Having said that I am not going to refer to individuals, there are two speeches to which I will briefly refer, because they were important. The first was the winding-up speech from the Labour Party Front Bench by the noble Lord, Lord Tunnicliffe. He spoke very briefly, but his words were very pregnant and important as we approach Report.

The second, which I will deal with at greater length, was the speech made by the noble Baroness, Lady Bowles of Berkhamsted, who acutely put her finger on a key issue that must be addressed if we are to achieve the legislative change that we want to see. That is about the definition that we choose. When I spoke earlier, I said that there must be a way in which to distinguish satisfactorily between domestic and foreign. In doing this, I will not use the term “non-discriminatory”, because that has legal implications, but we want to do it in a way that is fair and is seen to be fair by everybody who might be affected. At least a couple of suggestions have been made, and they both have merits. This is something to which we need to return as we approach Report, to make sure that we are comfortable with it—but I thought that the noble Baroness put her finger on that very acutely.

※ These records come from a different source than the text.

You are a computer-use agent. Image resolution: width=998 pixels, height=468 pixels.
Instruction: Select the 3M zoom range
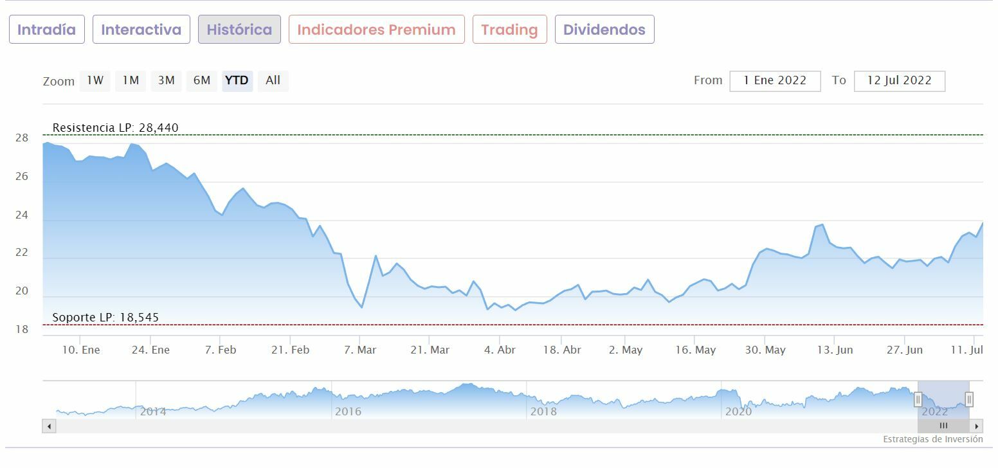pos(167,81)
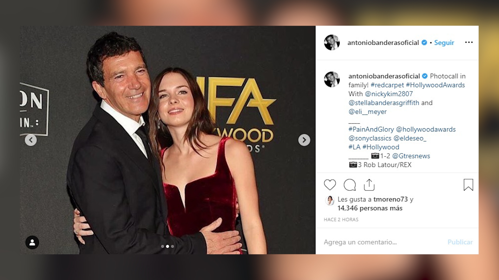View the tmoreno73 liker profile

[391, 199]
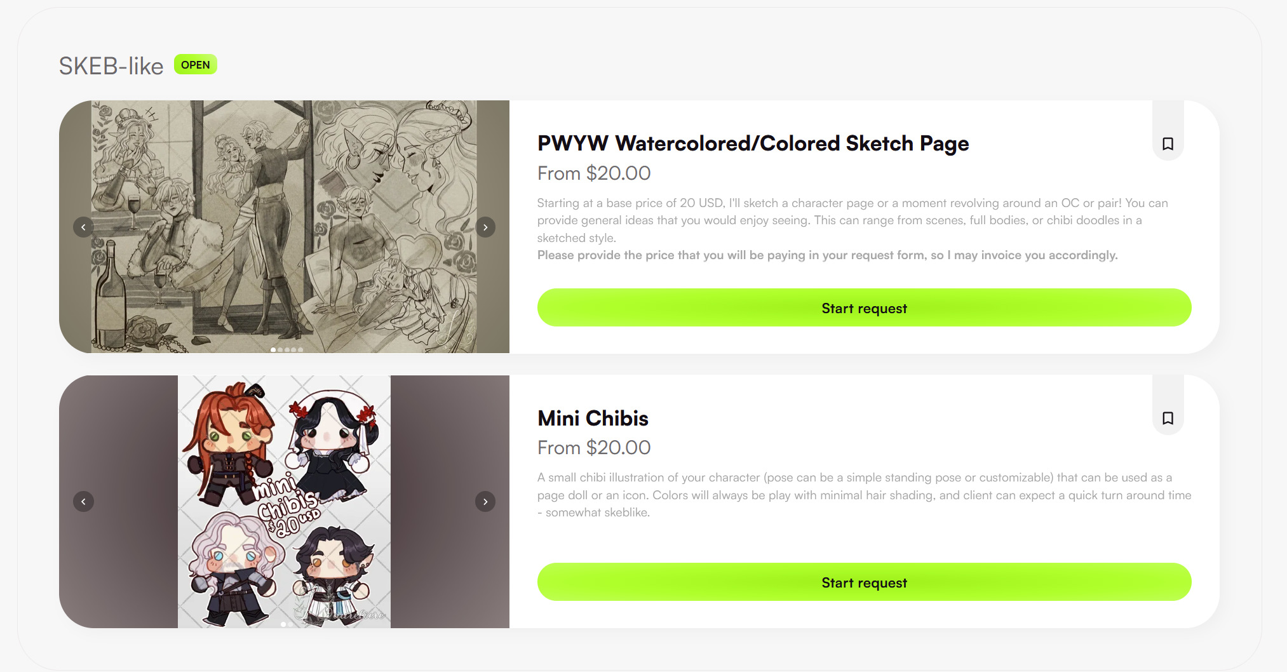
Task: Click the green OPEN status badge
Action: click(195, 65)
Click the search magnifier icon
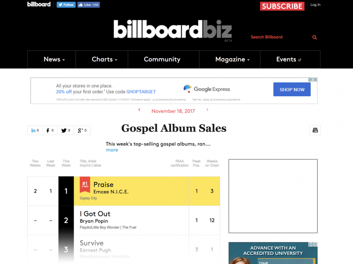The height and width of the screenshot is (264, 353). [x=314, y=37]
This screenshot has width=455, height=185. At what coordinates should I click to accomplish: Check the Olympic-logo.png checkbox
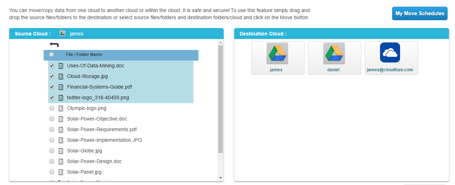[x=52, y=108]
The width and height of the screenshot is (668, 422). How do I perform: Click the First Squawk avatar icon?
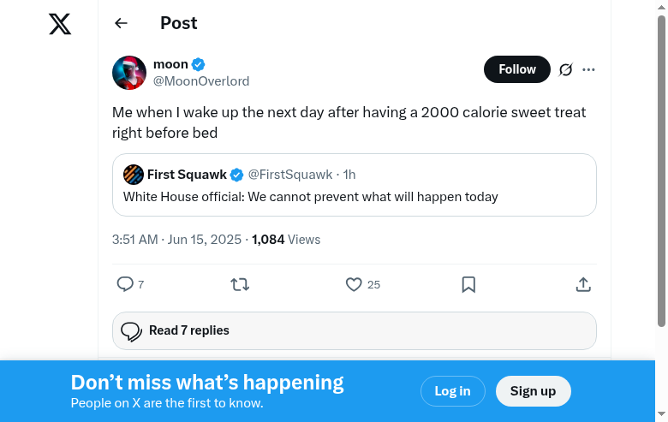133,175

Normally, at this stage in a speech of reply, I would turn to a lengthy and careful analysis of the remarks made by the Minister, but she has been subject to a lengthy and careful analysis by practically everybody else in the course of her winding-up speech. So perhaps I will spare her that, and congratulate and thank her for taking, with such good grace, the questions and points that were put to her.

However, I shall refer to two points, the first being the security services. Frankly, I have never come across a case where the police or security services have given up a right to scrutiny that they already have. There is always some excuse for why it is necessary. I find that unconvincing—and the reasons are not, per se, on the grounds that it is the security services, but because of the arguments made here. It is astonishing that there is a special list of people in scope of suspicion of money laundering and terrorism, who happen to be the list in Regulation 35(14), when all of us could supply—even a five year-old could supply—a list of people much more likely to be in scope, who are not being subject to the same scrutiny.

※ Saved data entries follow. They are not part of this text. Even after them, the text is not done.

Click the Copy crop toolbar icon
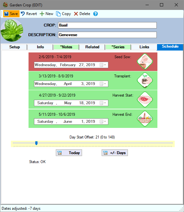 tap(58, 14)

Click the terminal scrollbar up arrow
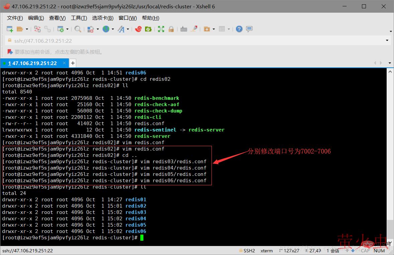pos(390,71)
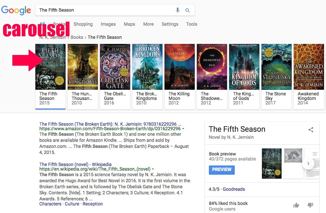Click the N. K. Jemisin breadcrumb link
The image size is (326, 213).
point(52,37)
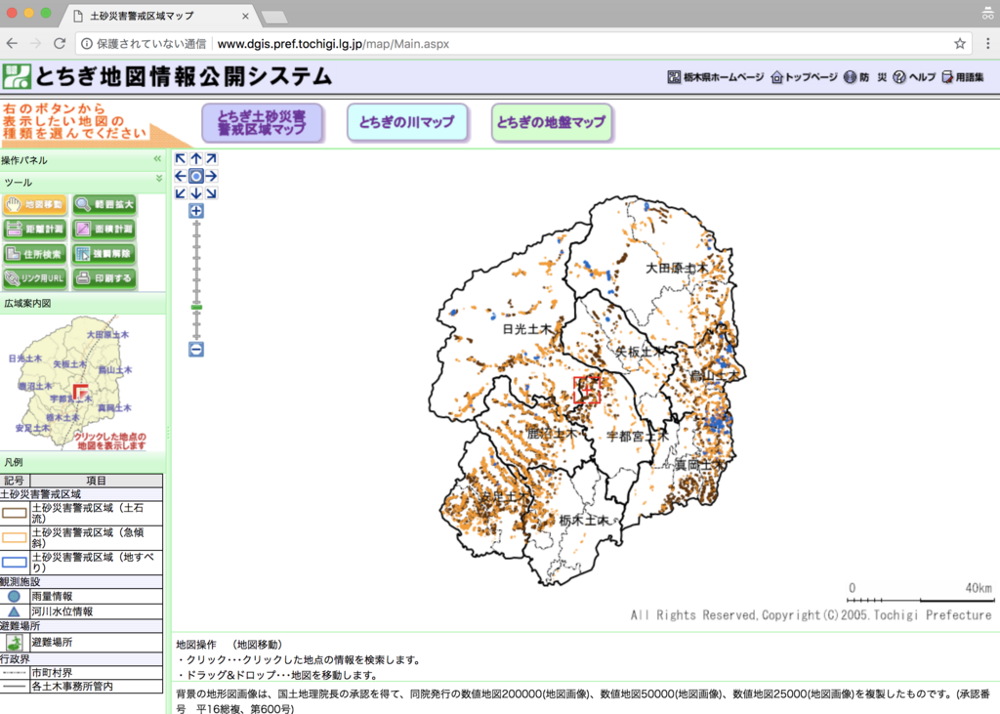1000x714 pixels.
Task: Collapse the ツール section
Action: (x=159, y=181)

On my second point, I do not think that I am in the wrong here, and suspect that my noble friend has not quite got it right, but am happy to be corrected. What are our international obligations to the FATF, insofar as we have legal obligations to it in a legal sense, given that it is not a legal body?

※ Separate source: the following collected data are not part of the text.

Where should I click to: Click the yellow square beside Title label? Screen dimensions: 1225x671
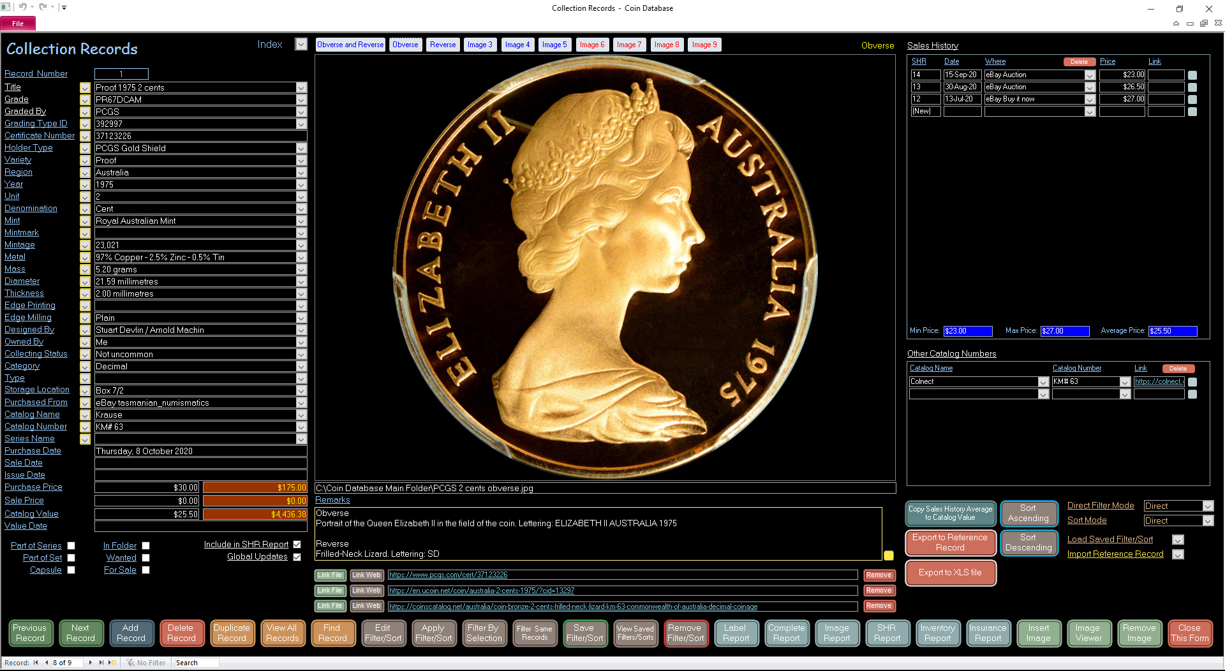(x=85, y=87)
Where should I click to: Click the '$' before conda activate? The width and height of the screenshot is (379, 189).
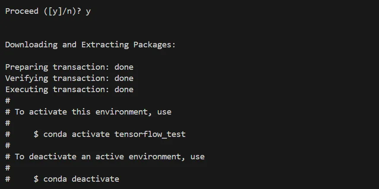[x=36, y=134]
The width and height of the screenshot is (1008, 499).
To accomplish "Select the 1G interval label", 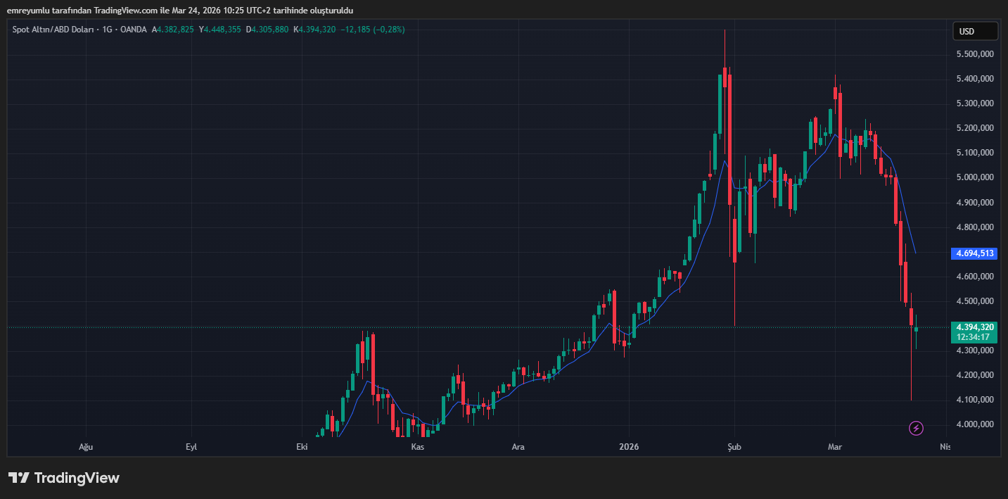I will click(x=108, y=30).
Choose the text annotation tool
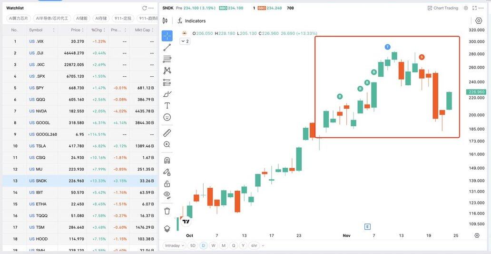This screenshot has height=254, width=491. point(167,105)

From this little iPad, I read out and referred very carefully to the current version of recommendation 12. It quite clearly says “foreign”; it places no obligation on the parties to the agreement to do anything about domestic PEPs. Clearly—this is where there may be a degree of confusion—in deciding who is a foreign PEP, you have to make a decision, if you like, that they are not a domestic PEP. Naturally, a sift is therefore required to get to the point of identifying that this is a foreign PEP, but I suspect that too much has been built on that, and there is some suggestion that that sift—are they foreign or are they domestic?—involves some obligation to scrutinise them. However, it simply is not there, so I referred in the course of my noble friend’s speech to the interpretative notes, and there is an interpretative note to recommendation 12, but it deals entirely with life assurance policies.

I think I also heard my noble friend say that recommendation 22 was relevant. That may have been a mishearing on my part but, looking at recommendation 22, it deals almost entirely with casinos, real estate managers and trusts. I do not know why they are all in the same recommendation, but there we are.